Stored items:
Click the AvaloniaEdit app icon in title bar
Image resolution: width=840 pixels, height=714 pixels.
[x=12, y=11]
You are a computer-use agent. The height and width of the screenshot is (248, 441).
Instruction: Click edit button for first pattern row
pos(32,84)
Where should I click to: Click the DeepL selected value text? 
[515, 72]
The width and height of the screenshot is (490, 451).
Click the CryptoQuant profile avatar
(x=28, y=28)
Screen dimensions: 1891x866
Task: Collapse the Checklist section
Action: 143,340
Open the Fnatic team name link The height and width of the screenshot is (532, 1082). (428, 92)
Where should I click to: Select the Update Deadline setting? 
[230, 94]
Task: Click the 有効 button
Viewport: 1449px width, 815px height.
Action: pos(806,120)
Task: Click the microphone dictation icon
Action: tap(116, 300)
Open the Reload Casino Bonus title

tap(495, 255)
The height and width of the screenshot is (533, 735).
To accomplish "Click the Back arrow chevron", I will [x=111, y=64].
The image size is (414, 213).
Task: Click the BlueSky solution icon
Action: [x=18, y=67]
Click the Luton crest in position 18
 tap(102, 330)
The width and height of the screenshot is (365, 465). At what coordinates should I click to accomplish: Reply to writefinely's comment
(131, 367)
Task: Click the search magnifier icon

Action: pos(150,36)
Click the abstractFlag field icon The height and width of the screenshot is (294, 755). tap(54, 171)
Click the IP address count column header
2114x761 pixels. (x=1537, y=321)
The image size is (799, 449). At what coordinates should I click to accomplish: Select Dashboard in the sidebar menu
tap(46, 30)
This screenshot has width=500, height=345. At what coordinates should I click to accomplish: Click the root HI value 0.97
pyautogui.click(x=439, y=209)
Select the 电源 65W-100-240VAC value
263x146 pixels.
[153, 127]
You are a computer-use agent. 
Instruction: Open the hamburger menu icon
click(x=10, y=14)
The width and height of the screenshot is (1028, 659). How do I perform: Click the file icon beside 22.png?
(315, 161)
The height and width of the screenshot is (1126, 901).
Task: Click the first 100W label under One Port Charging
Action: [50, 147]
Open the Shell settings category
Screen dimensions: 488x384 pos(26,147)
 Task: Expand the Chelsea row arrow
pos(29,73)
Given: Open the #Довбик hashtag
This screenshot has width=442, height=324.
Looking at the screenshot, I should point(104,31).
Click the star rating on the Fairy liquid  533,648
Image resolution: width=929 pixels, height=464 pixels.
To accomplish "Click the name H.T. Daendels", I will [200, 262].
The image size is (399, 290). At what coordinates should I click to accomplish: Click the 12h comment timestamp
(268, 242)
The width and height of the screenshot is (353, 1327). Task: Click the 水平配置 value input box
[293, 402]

▸ What is expected: The answer must be all the lines above that hold the word "computer".

▸ Problem solution:
You are a computer-use agent. The height and width of the screenshot is (248, 441).
You are a computer-use agent. 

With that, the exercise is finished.